Ответственность могла бы легко вырождаться в желание превосходства и господства, если бы не было третьего компонента любви: уважения. Уважение – это не страх и благоговение; оно означает способность видеть человека таким, каков он есть, осознавать его уникальную индивидуальность. Уважение означает желание, чтобы другой человек рос и развивался таким, каков он есть. Уважение, таким образом, предполагает отсутствие эксплуатации. Я хочу, чтобы любимый мною человек рос и развивался ради него самого, своим собственным путем, а не для того, чтобы служить мне. Если я люблю другого человека, я чувствую единство с ним, но с таким, каков он есть, а не с таким, как мне хотелось бы, чтоб он был в качестве средства для моих целей. Ясно, что уважение возможно, только если я сам достиг независимости, если я могу стоять на своих ногах без посторонней помощи, без потребности властвовать над кем-то и использовать кого-то. Уважение существует только на основе свободы – как говорится в старой французской песне, любовь – дитя свободы и никогда – господства. Уважать человека невозможно, не зная его; забота и ответственность были бы слепы, если бы их не направляло знание. Знание было бы пусто, если бы его мотивом не была заинтересованность. Есть много видов знания; знание, которое является элементом любви, не ограничивается поверхностным уровнем, а проникает в самую сущность. Это возможно только тогда, когда я могу переступить пределы собственного интереса и увидеть другого человека в его собственном проявлении. Я могу знать, например, что человек раздражен, даже если он и не проявляет это открыто, но я могу знать его еще более глубоко: я могу знать, что он встревожен и обеспокоен, чувствует себя одиноким, чувствует себя виноватым. Тогда я знаю, что его раздражение – это проявление чего-то более глубинного, и я смотрю на него как на встревоженного и обеспокоенного, а это значит – как на страдающего человека, а не только как на раздраженного.

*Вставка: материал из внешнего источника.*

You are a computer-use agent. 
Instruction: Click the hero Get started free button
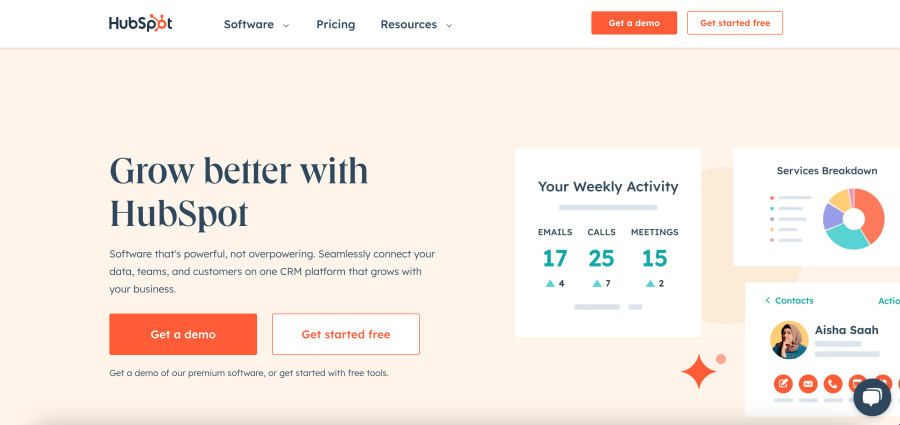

Знание имеет еще одно, и более основательное отношение к проблеме любви. Фундаментальная потребность в соединении с другим человеком таким образом, чтобы мог освободиться из темницы собственной изоляции, тесно связана с еще одним специфическим человеческим желанием, желанием познать «тайну человека». Хотя жизнь уже и в самих биологических аспектах является чудом и тайной, человек в его именно человеческих аспектах является непостижимой тайной для самого себя – и для своих ближних, Мы знаем себя, и все же, несмотря на все наши усилия, мы не знаем себя. Мы знаем своего ближнего, и все же мы не знаем его, потому что мы не вещь и наш ближний – не вещь. Чем глубже мы проникаем в глубины нашего существа или какого-либо иного существа, тем более цель познания удаляется от нас. И все же мы не можем избавиться от желания проникнуть в тайну человеческой души, в то сокровеннейшее ядро, которое и есть «он».
Есть еще один, отчаянный, путь познать тайну: это путь полного господства над другим человеком, господства, которое сделает его таким, как мы хотим, заставит чувствовать то, что мы хотим; превратит его в вещь, нашу вещь, собственность. Высшая степень такой попытки познания обнаруживается в крайностях садизма, в желании и способности причинять страдания человеческому существу; пытать его, мучениями заставить его выдать свою тайну. В этой жажде проникновения в тайну человека, его и соответственно нашу собственную тайну, состоит сущностная мотивация глубокой и напряженной жестокости и разрушительности. В очень лаконичной форме эта идея была выражена Исааком Бабелем. Он приводит слова офицера времен русской гражданской войны, который конем затоптал своего бывшего хозяина. «Стрельбой, – я так выскажу, – от человека только отделаться можно: стрельба – это ему помилование, а себе гнусная легкость, стрельбой до души не дойдешь, где она у человека есть и как она показывается. Но я, бывает, себя не жалею, я, бывает, врага час топчу или более часу, мне желательно жизнь узнать, какая она у нас есть…».